Skaa Dee,
Consider that you might be leaning too hard on prose construction, and in doing so, decrease the energy of each descriptive. In other words, consider better line breaks. Since each item is a stand-alone visual, each item could stand to have its own line. In addition, build to your conclusion, don't lead with it. Finally, phrases like, "played badly," do not communicate well enough what "elevator music" really sounds like.
For example, (and with apology) take this reconstruction of S1.
With robotic arms and strange machines,
colours white and antiseptic,
echoes of familiar tunes,
smiley ads and waxed pages
adorning out-of-date magazines
life ends.
In S2, the inversion of "deep down", that is, that it follows rather than leads, "anguish," also drains some of the energy, because it doesn't read naturally; horizontal deep down anguish...
In addition, a single word is not sufficient to make "clipboards" the cold-hearted clinical approach it strives to be. If some are holding flowers and smell, then some others are holding clipboards and doing what? Not smelling is implied, but not sufficient to distance them enough from the emotional moment. Find a verb for the "clipboards."
Your concluding verse contradicts your main premise.
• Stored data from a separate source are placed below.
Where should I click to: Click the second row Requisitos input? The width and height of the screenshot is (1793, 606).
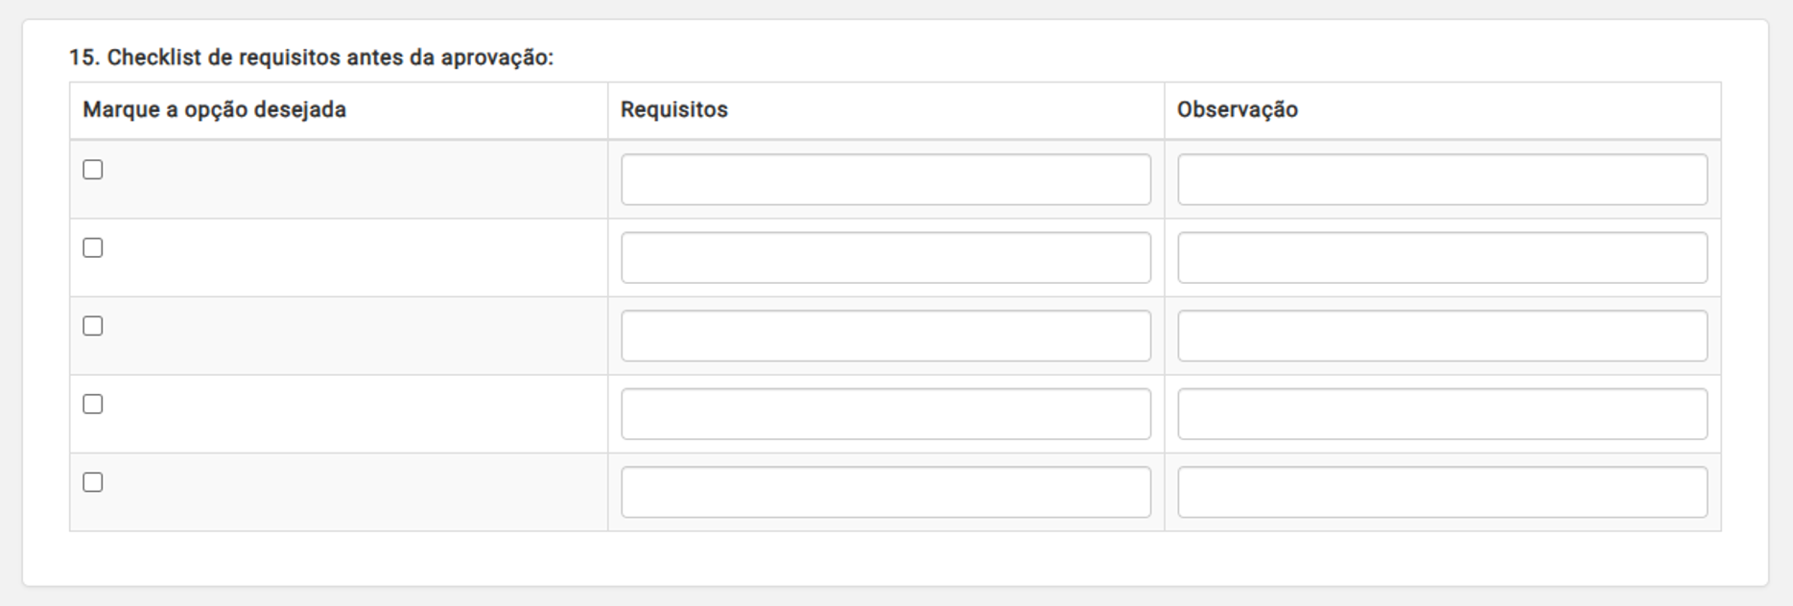point(885,258)
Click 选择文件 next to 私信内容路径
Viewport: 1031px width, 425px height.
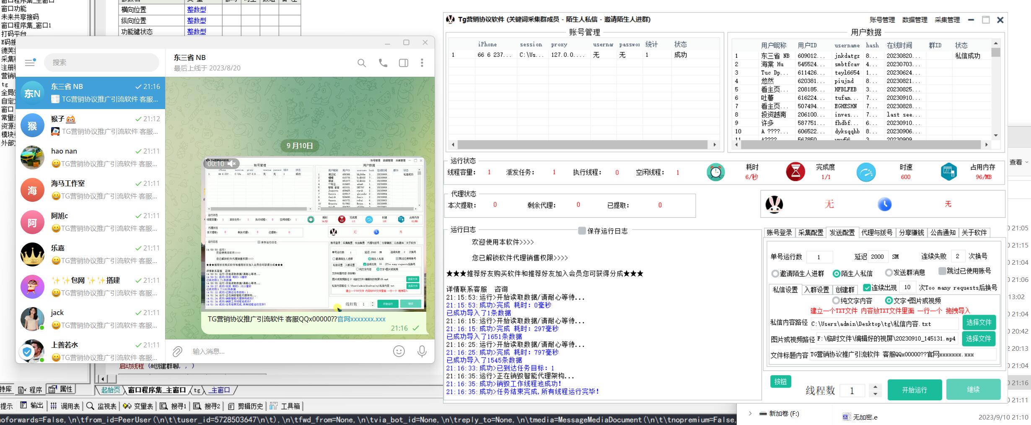(979, 322)

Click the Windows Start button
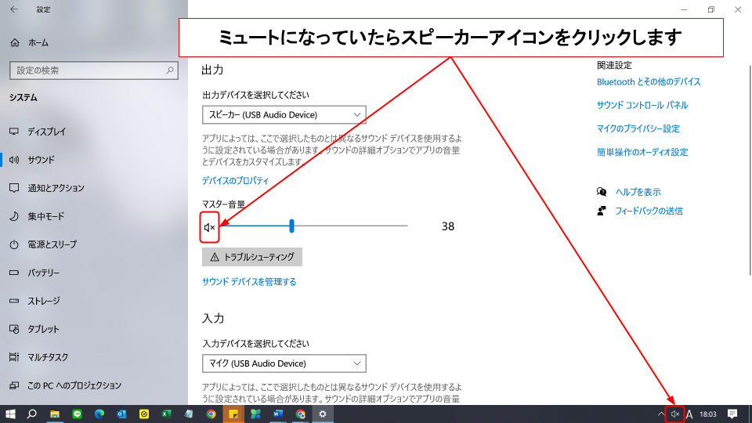tap(10, 414)
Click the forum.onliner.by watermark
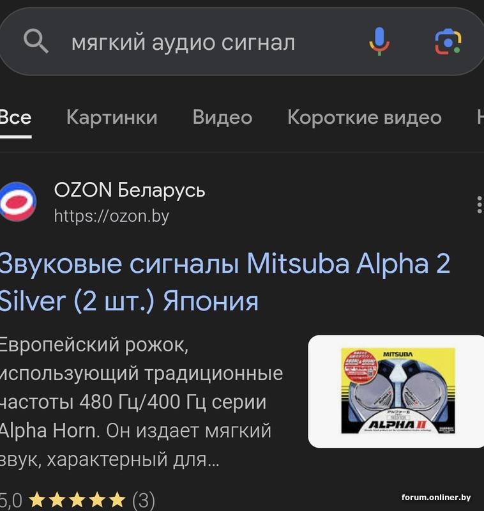The image size is (484, 511). [436, 498]
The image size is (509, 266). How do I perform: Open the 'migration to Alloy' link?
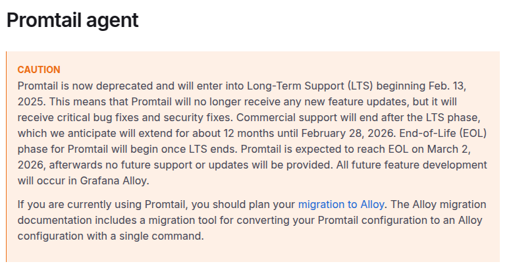[341, 204]
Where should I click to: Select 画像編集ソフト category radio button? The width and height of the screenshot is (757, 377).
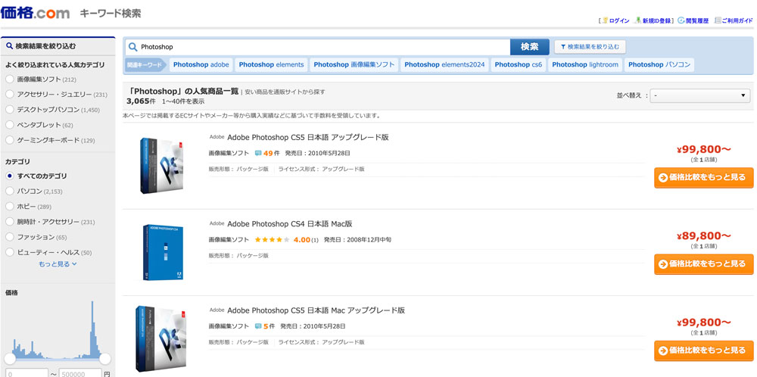(x=10, y=79)
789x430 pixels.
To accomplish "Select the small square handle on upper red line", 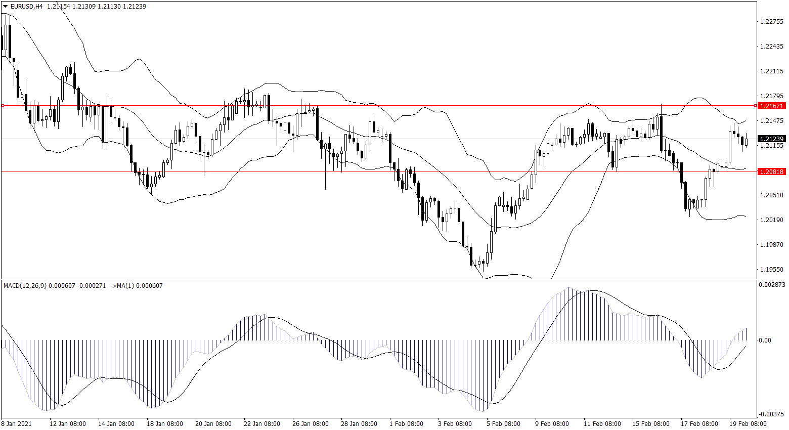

In S1 and S2, you've given clues as to "how life ends." Your lead into S3 implies another clue. Thus, to sign off, "without a clue," does nothing to advance your theme. You need to build up to that by negating what came before, somehow or other, as not really how life ends. And, because of my ignorance about rutabagas in general, and no clue as to what "eight and a half by ten" refers to in cooking them, that is, without reference points to guide the average reader, S3 is a leaking tire, not an explosive blowout.
If I don't get it, I mark it up to me, but if I want to get it, I put that on the author.